Today’s the deadline: Will Planned Parenthood get defunded after all by … Planned Parenthood?

Trump

This is akin to finding out that Dan Hedaya was Keyser Soze. The years-long effort to defund Planned Parenthood may have finally succeeded, the Daily Beast reported over the weekend, because the nation’s leading abortion mill may refuse to take the money. A new rule prohibiting abortion counseling and referrals from Title X providers will remain in place, and Planned Parenthood management may refuse to participate as long as it does — which they have to decide today:

Despite years of fighting calls to “defund Planned Parenthood,” the reproductive healthcare organization may now voluntarily remove itself from a massive government funding program, after a federal appeals court allowed a controversial new abortion rule to go forward.

For months, Planned Parenthood has been battling a new Trump administration rule that bars taxpayer-funded family planning clinics from talking with their patients about abortion, or referring them to abortion providers. Planned Parenthood deemed the measure a “gag rule” and said it would pull out of Title X—the program that administers the funds—rather than comply with the new regulations. …

In a statement, Planned Parenthood leadership said they would consider their options and announce next steps on Monday. “We refuse to cower to this president,” acting PPFA President and CEO Alexis McGill Johnson said. “The gag rule is unethical, dangerous, and we will not subject our patients to it.”

At issue are two decisions by the Ninth Circuit over the rule change, both of which favor the Trump administration. Planned Parenthood sued to overturn the rule, but the appellate court initially decided that the rule could be enforced while Planned Parenthood’s legal challenge proceeded, refusing to impose a temporary restraining order. Planned Parenthood then demanded an en banc hearing of that decision, but the court denied the request — unanimously, it seems:

“The full court has been advised of the motions for full court en banc reconsideration and no judge has requested a vote on whether to rehear the matter as a full en banc court,” Chief Judge Sidney Thomas wrote in the brief order Friday. “The motions for full court en banc reconsideration are denied.”

Friday’s ruling leaves Planned Parenthood to decide whether it will follow through with its promised departure from the program, which could come on Monday. That’s the deadline for providers participating in Title X to provide compliance assurance to HHS regarding the rule.

Why didn’t Planned Parenthood appeal directly to the Supreme Court? Come on, man.

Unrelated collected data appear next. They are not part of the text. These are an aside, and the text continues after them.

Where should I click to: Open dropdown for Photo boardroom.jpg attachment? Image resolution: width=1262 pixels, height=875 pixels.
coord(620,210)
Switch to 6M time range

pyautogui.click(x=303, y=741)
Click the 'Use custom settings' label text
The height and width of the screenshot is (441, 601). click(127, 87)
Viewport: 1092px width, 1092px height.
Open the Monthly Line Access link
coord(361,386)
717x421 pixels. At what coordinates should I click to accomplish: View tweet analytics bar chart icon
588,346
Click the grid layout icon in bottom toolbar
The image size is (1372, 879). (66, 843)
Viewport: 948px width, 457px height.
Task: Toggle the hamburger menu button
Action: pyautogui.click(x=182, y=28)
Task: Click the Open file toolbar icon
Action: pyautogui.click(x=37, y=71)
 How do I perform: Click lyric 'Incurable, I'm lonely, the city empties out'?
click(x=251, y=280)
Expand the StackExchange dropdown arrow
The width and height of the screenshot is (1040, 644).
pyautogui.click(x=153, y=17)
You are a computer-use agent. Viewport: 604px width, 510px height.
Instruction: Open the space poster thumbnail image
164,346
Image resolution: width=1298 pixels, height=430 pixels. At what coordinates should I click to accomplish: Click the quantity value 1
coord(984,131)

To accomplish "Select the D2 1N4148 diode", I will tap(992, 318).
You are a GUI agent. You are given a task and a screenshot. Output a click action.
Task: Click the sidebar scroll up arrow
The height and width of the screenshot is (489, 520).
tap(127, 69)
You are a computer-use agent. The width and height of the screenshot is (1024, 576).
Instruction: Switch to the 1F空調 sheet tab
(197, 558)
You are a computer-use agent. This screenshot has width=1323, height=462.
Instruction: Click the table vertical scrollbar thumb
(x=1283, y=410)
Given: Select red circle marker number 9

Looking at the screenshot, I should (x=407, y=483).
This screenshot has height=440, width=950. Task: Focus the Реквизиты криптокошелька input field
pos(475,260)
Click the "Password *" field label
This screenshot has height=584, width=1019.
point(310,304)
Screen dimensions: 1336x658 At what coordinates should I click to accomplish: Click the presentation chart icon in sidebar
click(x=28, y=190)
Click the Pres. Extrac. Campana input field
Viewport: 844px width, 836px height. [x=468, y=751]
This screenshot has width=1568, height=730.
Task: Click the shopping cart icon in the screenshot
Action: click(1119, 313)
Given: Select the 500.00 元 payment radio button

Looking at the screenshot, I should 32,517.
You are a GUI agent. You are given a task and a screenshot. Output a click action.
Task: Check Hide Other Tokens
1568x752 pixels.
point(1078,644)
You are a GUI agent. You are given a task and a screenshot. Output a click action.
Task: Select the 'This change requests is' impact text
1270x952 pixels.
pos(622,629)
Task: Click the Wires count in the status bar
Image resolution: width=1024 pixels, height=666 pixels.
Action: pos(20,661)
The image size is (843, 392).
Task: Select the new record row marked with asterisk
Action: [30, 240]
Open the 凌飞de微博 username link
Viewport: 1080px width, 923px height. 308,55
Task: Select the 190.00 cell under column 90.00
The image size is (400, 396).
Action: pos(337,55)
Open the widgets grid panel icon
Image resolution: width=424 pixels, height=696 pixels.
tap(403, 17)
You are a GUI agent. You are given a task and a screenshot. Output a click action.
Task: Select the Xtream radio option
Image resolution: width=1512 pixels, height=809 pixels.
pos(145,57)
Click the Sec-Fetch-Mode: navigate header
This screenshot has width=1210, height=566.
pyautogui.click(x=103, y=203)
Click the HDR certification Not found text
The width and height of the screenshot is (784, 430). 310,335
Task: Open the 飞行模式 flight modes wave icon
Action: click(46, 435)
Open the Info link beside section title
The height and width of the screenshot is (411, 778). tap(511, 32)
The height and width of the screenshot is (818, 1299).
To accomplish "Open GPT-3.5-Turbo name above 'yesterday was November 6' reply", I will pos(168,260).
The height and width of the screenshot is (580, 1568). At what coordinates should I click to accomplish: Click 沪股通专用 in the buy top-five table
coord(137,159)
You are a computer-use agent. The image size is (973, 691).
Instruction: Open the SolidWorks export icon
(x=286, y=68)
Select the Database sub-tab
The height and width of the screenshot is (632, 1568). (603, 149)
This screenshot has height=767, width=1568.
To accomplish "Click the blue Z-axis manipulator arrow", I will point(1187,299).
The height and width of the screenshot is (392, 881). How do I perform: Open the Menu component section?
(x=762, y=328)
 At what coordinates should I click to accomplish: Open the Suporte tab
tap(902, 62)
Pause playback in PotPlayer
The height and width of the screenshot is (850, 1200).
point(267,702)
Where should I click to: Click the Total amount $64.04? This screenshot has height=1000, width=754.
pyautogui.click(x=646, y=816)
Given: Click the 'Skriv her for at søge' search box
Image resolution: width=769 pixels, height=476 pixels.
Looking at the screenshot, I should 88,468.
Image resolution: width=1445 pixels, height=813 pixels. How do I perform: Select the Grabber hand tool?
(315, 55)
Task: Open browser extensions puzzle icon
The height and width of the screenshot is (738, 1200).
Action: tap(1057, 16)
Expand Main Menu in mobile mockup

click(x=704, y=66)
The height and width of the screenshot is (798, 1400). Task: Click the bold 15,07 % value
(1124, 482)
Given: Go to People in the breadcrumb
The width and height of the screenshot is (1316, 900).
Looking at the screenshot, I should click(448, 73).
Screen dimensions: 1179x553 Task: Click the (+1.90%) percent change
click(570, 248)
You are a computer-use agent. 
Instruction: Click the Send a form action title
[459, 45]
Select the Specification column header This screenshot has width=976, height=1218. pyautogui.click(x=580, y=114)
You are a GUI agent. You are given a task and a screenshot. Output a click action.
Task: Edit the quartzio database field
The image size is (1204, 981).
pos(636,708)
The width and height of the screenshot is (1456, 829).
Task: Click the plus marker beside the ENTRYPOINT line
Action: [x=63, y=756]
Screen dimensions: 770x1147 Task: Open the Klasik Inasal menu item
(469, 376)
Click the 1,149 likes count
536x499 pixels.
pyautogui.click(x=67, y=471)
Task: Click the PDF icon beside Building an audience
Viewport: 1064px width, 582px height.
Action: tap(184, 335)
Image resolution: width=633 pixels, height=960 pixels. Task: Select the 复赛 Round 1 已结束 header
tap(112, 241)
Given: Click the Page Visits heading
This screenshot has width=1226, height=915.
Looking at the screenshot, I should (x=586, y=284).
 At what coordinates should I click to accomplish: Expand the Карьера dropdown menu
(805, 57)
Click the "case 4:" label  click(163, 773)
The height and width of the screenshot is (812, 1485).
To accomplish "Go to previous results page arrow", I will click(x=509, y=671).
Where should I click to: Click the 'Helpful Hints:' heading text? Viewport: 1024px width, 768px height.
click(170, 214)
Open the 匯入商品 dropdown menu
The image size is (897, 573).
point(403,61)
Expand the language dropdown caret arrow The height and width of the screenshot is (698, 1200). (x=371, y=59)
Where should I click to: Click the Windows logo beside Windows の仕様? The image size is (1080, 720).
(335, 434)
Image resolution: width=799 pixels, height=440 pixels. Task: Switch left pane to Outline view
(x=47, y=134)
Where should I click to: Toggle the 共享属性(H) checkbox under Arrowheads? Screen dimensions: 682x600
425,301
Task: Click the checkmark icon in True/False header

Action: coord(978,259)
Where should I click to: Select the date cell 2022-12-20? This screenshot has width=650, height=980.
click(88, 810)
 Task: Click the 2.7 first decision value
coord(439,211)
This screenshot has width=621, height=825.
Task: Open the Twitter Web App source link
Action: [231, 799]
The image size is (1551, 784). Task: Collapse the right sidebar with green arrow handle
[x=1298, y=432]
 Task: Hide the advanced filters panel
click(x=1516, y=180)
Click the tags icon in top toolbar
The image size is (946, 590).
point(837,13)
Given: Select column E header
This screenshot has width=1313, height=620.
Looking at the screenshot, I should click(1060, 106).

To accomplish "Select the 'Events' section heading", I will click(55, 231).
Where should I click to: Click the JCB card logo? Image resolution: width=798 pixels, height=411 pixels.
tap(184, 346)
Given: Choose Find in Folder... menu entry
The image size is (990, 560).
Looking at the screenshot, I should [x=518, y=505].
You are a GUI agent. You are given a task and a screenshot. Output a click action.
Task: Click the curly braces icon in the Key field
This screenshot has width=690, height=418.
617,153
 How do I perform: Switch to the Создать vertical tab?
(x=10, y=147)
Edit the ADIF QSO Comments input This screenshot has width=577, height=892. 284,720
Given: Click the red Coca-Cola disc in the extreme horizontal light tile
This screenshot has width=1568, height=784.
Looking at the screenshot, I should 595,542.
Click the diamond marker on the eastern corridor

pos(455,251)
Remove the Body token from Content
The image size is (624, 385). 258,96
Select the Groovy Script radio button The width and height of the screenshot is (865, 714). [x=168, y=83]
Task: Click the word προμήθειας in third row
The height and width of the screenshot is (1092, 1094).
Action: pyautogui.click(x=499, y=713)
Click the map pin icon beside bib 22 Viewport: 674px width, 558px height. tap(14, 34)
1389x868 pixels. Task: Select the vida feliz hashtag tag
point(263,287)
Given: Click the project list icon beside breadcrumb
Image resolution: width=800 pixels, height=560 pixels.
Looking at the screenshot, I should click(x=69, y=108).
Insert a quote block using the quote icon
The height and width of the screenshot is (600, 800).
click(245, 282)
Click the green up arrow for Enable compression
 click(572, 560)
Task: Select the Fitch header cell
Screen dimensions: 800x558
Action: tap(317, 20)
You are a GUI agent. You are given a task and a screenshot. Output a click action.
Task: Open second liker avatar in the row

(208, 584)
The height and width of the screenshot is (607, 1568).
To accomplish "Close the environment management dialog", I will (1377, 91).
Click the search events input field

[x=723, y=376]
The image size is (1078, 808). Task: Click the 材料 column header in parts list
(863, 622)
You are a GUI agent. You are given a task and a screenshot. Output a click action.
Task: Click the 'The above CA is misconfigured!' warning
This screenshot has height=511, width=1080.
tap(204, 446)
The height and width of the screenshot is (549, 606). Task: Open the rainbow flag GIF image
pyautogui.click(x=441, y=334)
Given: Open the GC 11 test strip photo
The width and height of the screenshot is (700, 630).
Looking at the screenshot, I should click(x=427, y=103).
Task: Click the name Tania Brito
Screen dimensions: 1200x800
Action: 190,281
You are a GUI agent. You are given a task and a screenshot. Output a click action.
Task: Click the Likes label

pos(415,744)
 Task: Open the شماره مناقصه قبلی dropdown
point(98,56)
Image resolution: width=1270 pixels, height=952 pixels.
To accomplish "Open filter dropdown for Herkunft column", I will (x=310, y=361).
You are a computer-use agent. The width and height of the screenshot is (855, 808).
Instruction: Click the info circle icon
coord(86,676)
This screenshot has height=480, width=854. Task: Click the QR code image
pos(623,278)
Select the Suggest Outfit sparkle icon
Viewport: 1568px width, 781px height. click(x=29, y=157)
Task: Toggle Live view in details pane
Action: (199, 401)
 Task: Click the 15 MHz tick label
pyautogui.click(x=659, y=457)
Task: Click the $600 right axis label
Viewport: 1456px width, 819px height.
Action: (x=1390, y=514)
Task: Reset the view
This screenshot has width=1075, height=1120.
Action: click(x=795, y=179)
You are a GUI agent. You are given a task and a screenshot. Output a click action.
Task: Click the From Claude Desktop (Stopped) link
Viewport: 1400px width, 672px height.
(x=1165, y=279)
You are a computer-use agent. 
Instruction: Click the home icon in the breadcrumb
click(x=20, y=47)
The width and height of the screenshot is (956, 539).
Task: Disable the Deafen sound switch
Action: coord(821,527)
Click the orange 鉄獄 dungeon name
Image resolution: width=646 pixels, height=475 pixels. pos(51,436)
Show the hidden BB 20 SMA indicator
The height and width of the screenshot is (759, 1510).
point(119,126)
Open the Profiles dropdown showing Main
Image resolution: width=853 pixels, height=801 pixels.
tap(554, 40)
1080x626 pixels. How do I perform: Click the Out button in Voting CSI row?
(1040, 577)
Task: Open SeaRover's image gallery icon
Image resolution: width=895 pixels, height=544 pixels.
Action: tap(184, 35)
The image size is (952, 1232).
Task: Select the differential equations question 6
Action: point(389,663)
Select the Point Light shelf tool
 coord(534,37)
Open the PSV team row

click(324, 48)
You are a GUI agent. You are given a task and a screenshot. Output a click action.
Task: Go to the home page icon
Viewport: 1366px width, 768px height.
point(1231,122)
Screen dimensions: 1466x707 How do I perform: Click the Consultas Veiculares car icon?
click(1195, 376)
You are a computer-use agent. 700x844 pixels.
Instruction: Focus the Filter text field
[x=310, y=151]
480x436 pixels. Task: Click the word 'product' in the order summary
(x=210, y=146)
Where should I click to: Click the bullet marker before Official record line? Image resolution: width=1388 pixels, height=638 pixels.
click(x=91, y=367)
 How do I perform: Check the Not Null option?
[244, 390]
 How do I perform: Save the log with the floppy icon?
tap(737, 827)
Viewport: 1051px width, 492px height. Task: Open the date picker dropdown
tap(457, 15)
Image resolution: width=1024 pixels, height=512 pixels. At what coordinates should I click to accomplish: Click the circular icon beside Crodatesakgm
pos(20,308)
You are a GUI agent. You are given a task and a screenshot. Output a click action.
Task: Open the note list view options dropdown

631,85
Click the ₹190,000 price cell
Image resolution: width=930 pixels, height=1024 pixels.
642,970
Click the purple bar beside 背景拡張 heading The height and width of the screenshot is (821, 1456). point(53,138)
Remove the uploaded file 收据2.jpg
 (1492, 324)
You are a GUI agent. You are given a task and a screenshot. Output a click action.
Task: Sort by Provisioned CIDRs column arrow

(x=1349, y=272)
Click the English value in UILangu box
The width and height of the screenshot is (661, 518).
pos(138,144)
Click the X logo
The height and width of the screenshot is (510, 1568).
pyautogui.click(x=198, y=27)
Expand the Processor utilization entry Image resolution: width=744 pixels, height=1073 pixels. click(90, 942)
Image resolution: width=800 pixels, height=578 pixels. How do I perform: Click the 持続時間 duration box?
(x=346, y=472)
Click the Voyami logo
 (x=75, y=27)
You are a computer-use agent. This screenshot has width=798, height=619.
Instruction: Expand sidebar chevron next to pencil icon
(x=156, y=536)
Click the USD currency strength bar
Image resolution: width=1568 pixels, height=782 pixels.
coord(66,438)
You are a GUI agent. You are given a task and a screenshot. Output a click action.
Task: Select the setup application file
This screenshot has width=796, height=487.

If the Ninth Circuit can’t find a reason to block a Trump administration policy, what chance did an appeal to the Supreme Court have? That’s what makes this statement on the denial for an en banc hearing so interesting. Planned Parenthood couldn’t get even one judge on the Ninth Circuit to vote to rehear their case. That’s not exactly a vote of confidence in their argument on the merits.

On Thursday, before the denial of the en banc request, Planned Parenthood sounded a defiant note:

They also issued a letter earlier in the month, claiming that if the rule remained in place, they would “have no option but to withdraw from the Title X program.” HHS issued a letter in response essentially daring them to do so:

“If the seven Planned Parenthood direct grantees insist on providing abortion referrals even within a federally funded program, and feel so strongly that they would withdraw from the program and the public they serve, that is their own choice, not a consequence of the Rule,” attorneys for HHS wrote.

Planned Parenthood predicted their withdrawal would create the demise of Title X, but that’s nonsense. The government spends hundreds of millions of dollars on contraception through the program, the kind of demand that creates supply organically. If Planned Parenthood exits the program, other clinics will open to fill the gap — clinics that will comply with the rule not to provide abortion counseling or referrals but stick to contraception, which is Title X’s mission in the first place. There may be some disruption in the short term, but that would be within Planned Parenthood’s power to fix by complying with the rule.

What Planned Parenthood wants to do is to hold women hostage in order to dictate terms to the Trump administration and to set the rules themselves. That’s not how regulatory policy works, or at least not how it’s supposed to work. Corporations don’t get to hold social programs hostage to further their profit goals. Imagine the outcry if McDonalds attempted to block food stamps unless the government allowed EBT sales at its restaurants.

Planned Parenthood will have to decide today whether it will turn down those hundreds of millions of dollars every year, or whether it will comply with the rules. Having climbed this far out on the limb, it will be tough to retreat — but equally tough to saw the limb off, too. They may just choose to defund themselves and save conservatives the trouble, which might be the most popular move that organization will have done with those on the Right in their long existence. And let’s not forget that Donald Trump’s decision to impose this rule is what’s forcing Planned Parenthood to make this decision — and letting Congress off the hook for it, too.